What is the normal force on a block at the top of a loop?

[AionTelos]

Homework Statement

A block of mass m = 1.8 kg starts at rest on a rough inclined plane a height H = 8m above the ground. It slides down the plane, across a frictionless horizontal floor, and then around a frictionless loop the loop of radius R = 2.0 m. On the floor the speed of the block is observed to be 11 m/s.

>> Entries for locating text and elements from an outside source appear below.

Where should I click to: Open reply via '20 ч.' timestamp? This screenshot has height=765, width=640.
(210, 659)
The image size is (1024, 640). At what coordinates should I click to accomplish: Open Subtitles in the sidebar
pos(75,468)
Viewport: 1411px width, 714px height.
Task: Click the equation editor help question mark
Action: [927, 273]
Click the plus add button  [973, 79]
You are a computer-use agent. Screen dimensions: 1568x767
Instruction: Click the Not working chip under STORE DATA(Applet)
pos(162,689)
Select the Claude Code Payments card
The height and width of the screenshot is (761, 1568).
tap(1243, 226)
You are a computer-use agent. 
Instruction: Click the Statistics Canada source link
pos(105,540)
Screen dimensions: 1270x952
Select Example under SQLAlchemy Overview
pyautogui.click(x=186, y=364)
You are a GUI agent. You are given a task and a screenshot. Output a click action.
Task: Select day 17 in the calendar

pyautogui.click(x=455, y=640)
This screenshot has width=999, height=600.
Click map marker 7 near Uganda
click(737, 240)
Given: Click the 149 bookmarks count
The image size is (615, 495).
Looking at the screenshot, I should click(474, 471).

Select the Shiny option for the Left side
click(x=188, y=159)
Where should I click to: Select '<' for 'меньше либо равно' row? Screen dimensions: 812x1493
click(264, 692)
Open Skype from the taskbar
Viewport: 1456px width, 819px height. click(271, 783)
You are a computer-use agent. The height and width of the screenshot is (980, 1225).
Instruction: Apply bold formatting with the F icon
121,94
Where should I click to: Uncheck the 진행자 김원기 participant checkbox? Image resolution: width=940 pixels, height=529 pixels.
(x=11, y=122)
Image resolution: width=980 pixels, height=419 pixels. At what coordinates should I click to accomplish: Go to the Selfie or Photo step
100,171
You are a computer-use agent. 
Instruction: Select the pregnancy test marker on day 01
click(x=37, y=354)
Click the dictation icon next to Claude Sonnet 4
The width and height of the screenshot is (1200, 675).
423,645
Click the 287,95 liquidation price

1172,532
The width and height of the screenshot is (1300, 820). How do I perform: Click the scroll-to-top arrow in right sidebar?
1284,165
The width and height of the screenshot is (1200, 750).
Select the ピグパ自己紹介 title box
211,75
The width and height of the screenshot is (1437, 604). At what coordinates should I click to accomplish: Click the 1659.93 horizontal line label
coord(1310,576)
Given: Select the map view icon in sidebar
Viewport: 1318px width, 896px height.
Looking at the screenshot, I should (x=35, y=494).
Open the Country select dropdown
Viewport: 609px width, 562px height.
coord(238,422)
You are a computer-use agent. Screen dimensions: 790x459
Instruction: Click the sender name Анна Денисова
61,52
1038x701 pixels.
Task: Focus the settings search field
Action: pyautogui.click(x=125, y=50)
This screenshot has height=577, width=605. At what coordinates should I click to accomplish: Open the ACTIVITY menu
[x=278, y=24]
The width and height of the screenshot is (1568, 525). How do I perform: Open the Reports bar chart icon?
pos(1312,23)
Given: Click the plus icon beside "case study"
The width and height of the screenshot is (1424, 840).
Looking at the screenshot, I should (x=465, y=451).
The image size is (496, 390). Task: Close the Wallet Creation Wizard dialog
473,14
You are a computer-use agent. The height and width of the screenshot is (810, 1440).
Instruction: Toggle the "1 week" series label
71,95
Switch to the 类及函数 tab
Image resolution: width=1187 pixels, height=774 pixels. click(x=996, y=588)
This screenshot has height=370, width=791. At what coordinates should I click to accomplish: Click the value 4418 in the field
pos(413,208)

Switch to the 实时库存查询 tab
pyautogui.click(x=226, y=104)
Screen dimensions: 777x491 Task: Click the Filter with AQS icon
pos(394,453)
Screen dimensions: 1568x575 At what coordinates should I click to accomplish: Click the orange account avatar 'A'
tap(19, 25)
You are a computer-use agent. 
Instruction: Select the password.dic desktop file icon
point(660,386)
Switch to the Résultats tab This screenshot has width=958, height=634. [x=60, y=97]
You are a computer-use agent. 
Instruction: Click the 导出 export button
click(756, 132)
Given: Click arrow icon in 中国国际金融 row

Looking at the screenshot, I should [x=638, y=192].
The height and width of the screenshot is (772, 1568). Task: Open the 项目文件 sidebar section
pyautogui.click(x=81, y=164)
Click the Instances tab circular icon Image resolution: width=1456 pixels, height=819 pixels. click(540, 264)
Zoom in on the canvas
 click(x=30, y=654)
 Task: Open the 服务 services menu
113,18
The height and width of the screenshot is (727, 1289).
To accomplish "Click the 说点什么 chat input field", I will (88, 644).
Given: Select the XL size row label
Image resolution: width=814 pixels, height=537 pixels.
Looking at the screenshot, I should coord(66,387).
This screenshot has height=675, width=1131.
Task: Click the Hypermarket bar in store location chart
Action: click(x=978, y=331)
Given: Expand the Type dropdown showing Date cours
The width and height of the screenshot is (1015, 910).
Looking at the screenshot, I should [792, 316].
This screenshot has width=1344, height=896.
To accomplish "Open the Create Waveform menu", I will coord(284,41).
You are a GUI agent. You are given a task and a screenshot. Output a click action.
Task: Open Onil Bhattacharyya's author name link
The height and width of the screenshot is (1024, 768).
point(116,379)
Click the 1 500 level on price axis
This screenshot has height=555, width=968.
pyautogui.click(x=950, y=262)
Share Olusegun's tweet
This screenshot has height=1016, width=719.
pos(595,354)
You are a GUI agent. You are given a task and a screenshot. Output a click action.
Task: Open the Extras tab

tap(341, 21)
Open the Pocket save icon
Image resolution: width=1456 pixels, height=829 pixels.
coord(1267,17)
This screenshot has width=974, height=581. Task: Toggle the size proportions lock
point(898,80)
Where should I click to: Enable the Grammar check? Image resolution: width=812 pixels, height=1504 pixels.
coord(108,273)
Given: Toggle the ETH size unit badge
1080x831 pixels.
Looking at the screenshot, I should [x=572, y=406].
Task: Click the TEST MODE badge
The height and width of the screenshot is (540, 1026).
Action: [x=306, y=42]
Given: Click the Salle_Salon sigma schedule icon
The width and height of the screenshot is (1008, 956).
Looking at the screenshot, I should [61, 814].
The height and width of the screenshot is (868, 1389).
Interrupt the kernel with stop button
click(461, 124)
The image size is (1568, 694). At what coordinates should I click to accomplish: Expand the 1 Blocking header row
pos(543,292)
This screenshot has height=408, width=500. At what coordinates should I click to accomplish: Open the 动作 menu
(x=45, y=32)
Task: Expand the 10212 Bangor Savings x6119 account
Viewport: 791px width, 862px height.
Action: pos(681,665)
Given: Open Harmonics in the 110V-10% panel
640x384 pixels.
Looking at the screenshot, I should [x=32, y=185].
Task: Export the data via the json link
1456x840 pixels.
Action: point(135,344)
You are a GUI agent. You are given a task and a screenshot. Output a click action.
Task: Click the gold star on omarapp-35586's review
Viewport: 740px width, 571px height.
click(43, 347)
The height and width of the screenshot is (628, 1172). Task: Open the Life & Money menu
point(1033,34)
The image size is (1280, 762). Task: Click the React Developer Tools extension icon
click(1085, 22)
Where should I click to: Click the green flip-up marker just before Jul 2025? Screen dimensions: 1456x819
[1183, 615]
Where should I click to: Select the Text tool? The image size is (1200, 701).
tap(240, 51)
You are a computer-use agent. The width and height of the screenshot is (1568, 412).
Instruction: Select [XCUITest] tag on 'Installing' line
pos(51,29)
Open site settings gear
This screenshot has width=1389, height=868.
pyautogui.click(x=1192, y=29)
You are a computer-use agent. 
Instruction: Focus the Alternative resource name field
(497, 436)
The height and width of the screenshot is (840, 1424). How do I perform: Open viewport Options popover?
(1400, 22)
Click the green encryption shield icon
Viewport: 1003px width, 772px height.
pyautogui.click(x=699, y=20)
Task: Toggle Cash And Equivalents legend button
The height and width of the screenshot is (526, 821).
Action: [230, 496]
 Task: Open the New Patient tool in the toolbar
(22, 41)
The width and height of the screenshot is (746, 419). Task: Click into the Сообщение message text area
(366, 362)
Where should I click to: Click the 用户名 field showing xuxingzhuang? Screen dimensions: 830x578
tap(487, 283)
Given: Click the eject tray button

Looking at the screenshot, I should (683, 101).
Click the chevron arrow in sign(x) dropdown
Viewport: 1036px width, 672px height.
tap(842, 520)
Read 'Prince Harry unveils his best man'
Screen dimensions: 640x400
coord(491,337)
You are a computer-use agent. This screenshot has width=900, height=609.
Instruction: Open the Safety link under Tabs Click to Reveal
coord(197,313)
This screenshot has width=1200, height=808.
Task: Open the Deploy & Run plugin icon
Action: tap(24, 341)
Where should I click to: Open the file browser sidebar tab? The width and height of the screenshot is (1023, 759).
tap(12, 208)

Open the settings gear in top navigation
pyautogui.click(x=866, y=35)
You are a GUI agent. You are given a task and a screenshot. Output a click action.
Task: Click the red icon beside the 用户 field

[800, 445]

What is the magnitude of the normal force exerted on the block at the top of the loop?

Homework Equations

(Flipping the y axis)
$$N + mg = \frac{mv^2}{R}$$

The Attempt at a Solution

$$N = \frac{mv^2}{R} - mg$$
$$N = \frac{(1.8kg)(11m/s)^2}{2m} - (1.8kg)(9.8m/s^2) = 91.26N$$

The solution says it's 20.7N, I'm not sure where I'm messing up. Though, I feel that maybe I should be using PE=KE?

 

[AionTelos]

I think I got it, I'm using the velocity at the bottom of the loop instead of at the top, will post the correct solution once I get it.

 

[AionTelos]

For anyone else wondering here was the solution I came too.
$$KE_i = PE_f + KE_f$$
$$\frac{1}{2}mv_i^2 = mgh + \frac{1}{2}mv_f^2$$
h = -2R
$$v_i^2-4gR = v_f^2$$
$$N+mg=\frac{mv^2}{R}$$
$$N=\frac{m(v_i^2+4gR)}{R}-mg$$
m=1.8kg
v_i=11$\frac{m}{s}$
g=9.8$\frac{m}{s^2}$
R=2m
$$N=\frac{1.8((11)^2-4(9.8)(2))}{(2)}-(1.8)(9.8)$$

Phew, everything check out?

 

[haruspex]

Looks right now.